Could you print all of the data below again, exactly?

[Recorded data]
※ ※ ※
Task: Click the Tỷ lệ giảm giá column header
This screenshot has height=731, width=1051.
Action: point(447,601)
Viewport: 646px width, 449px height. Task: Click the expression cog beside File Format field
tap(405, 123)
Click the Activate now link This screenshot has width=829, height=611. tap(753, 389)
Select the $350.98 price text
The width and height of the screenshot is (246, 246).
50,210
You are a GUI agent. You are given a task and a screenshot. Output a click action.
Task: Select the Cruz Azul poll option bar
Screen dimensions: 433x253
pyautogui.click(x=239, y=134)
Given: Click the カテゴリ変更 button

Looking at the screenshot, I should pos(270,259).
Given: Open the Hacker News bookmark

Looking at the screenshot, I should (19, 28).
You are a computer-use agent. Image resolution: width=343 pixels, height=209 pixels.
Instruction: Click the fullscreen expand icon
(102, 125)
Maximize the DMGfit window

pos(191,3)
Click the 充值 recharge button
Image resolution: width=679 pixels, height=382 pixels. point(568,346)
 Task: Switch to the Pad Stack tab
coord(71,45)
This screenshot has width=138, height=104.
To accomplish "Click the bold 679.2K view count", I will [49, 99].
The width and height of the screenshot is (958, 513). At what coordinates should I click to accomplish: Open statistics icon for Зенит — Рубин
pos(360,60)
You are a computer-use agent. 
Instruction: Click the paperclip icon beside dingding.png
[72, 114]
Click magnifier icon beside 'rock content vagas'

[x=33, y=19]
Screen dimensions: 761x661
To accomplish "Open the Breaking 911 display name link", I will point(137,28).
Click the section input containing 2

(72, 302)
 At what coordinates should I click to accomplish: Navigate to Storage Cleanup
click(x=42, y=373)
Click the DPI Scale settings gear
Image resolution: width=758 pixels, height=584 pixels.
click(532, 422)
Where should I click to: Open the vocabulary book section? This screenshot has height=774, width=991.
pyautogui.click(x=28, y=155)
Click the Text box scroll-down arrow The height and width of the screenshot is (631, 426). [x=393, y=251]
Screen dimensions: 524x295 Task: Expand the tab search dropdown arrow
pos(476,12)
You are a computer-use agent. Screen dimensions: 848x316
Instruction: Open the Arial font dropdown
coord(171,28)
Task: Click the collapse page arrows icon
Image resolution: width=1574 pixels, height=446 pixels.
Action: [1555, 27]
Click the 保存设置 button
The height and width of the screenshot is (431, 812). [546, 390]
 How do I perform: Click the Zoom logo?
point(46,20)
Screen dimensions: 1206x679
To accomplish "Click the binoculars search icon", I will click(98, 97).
※ ※ ※
▸ **RESULT OF THE EXERCISE**:
Task: Click the Tỷ lệ giảm giá column header
This screenshot has height=731, width=1051.
Action: point(447,601)
Viewport: 646px width, 449px height. Task: Click the expression cog beside File Format field
tap(405, 123)
Click the Activate now link This screenshot has width=829, height=611. tap(753, 389)
Select the $350.98 price text
The width and height of the screenshot is (246, 246).
50,210
You are a GUI agent. You are given a task and a screenshot. Output a click action.
Task: Select the Cruz Azul poll option bar
Screen dimensions: 433x253
pyautogui.click(x=239, y=134)
Given: Click the カテゴリ変更 button

Looking at the screenshot, I should pos(270,259).
Given: Open the Hacker News bookmark

Looking at the screenshot, I should (19, 28).
You are a computer-use agent. Image resolution: width=343 pixels, height=209 pixels.
Instruction: Click the fullscreen expand icon
(102, 125)
Maximize the DMGfit window

pos(191,3)
Click the 充值 recharge button
Image resolution: width=679 pixels, height=382 pixels. point(568,346)
 Task: Switch to the Pad Stack tab
coord(71,45)
This screenshot has width=138, height=104.
To accomplish "Click the bold 679.2K view count", I will [49, 99].
The width and height of the screenshot is (958, 513). At what coordinates should I click to accomplish: Open statistics icon for Зенит — Рубин
pos(360,60)
You are a computer-use agent. 
Instruction: Click the paperclip icon beside dingding.png
[72, 114]
Click magnifier icon beside 'rock content vagas'

[x=33, y=19]
Screen dimensions: 761x661
To accomplish "Open the Breaking 911 display name link", I will point(137,28).
Click the section input containing 2

(72, 302)
 At what coordinates should I click to accomplish: Navigate to Storage Cleanup
click(x=42, y=373)
Click the DPI Scale settings gear
Image resolution: width=758 pixels, height=584 pixels.
click(532, 422)
Where should I click to: Open the vocabulary book section? This screenshot has height=774, width=991.
pyautogui.click(x=28, y=155)
Click the Text box scroll-down arrow The height and width of the screenshot is (631, 426). [x=393, y=251]
Screen dimensions: 524x295 Task: Expand the tab search dropdown arrow
pos(476,12)
You are a computer-use agent. Screen dimensions: 848x316
Instruction: Open the Arial font dropdown
coord(171,28)
Task: Click the collapse page arrows icon
Image resolution: width=1574 pixels, height=446 pixels.
Action: [1555, 27]
Click the 保存设置 button
The height and width of the screenshot is (431, 812). [546, 390]
 How do I perform: Click the Zoom logo?
point(46,20)
Screen dimensions: 1206x679
To accomplish "Click the binoculars search icon", I will click(98, 97).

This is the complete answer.